With that realization, the whisper ceased. Like the thing had realized that Connie had been eavesdropping on something he wasn’t meant to overhear. For a moment, there was only the quiet of the tent skins moving from the outside breeze.
Then it happened again. The headache. The nausea. Connie knew instantly what was happening. It was another invasion. Fear! The thing’s fear. It pressed in on him.
Tried to drive away his thoughts. Charging at his sense of despair as if it and he were two warriors fighting. For that’s how Connie reacted to it. Mentally battling against this attack. Even as it doubled him over with pain and nausea. He knew what was happening now. What the thing was trying to do to him. Silence him. Make him forget what he had overheard. Suck him into its blackness.
Now down on his knees, clutching the side of the bed, he fought against this invasion. He could sense the thing trying to twist his despair into uncontrollable fear. And if it succeeded, as Connie had realized before, he would be no more. Just a black blob in its dark universe.
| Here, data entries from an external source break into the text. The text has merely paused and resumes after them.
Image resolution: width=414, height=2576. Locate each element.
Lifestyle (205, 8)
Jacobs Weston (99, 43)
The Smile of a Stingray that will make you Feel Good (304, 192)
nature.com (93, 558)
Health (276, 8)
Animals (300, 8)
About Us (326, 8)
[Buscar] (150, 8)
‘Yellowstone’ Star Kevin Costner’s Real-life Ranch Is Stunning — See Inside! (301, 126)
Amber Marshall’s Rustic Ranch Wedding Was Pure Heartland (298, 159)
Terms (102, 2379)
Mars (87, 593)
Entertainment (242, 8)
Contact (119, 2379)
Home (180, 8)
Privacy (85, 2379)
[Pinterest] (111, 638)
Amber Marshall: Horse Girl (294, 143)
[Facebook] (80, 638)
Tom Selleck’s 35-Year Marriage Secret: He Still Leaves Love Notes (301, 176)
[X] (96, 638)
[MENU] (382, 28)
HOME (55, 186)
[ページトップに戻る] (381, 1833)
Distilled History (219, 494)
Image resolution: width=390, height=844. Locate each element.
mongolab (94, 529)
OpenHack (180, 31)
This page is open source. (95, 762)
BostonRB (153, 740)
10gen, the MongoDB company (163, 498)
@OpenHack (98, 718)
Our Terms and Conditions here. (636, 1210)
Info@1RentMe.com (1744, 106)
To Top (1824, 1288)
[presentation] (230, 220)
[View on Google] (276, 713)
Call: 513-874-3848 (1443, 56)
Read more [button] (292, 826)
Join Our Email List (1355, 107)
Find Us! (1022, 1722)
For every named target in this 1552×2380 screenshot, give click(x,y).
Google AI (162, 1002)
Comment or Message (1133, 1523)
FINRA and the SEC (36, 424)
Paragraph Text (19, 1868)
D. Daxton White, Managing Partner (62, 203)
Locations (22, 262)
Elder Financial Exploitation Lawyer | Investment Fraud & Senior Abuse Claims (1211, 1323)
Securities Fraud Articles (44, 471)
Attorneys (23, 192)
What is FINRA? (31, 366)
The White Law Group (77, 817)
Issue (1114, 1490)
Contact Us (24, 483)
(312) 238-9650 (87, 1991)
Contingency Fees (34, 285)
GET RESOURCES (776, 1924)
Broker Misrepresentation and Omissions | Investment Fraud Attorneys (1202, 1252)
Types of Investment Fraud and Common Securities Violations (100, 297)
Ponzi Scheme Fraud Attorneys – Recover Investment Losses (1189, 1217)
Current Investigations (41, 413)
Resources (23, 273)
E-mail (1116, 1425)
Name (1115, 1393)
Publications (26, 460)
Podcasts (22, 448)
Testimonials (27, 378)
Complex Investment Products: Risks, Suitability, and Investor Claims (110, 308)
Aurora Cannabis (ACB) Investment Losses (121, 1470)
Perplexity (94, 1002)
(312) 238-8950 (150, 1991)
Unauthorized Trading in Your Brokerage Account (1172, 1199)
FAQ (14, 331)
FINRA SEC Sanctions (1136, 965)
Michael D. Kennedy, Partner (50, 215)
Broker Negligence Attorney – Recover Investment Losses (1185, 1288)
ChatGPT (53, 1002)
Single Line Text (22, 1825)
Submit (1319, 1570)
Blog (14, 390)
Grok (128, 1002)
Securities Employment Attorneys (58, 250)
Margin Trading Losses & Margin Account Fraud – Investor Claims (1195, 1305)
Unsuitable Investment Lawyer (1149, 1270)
And if that wasn’t enough to contend with, Connie felt the sudden grasps of hands jerking him to his feet. He tried to pull away but the headache and nausea had weakened him. As did his mental battle with the thing. All he could do was struggle. And that wasn’t enough to release the hands that had grabbed him.
Now with two fronts to battle, it seemed that Connie had finally ran out of both mental energy and warrior force. He struggled against whomever was holding him while he concentrated on resisting the thing. But he couldn’t do both at the same time. He felt himself being dragged while the despair he had been feeling now threatened to turn into fear.
And just before the pain and fear became too much for him and he blacked out, he caught a flicker of a face. The arguing man’s face. Glaring. Belligerent. A mouth twisted into a snarl.
32
He was falling. That’s what his senses told him. It was the same sensation he had felt when he and this girl, Hey-la, had plummeted off the ledge. He opened his eyes. The glare that met his vision gave him no hint what was happening. And, anyway, its brightness was too painful for him to keep his eyes open for only a few blinks. His headache was gone. So was the tumult in his insides. As was the pain in his wrist or his thigh. And he was falling. Skydiving into a deep of brightness.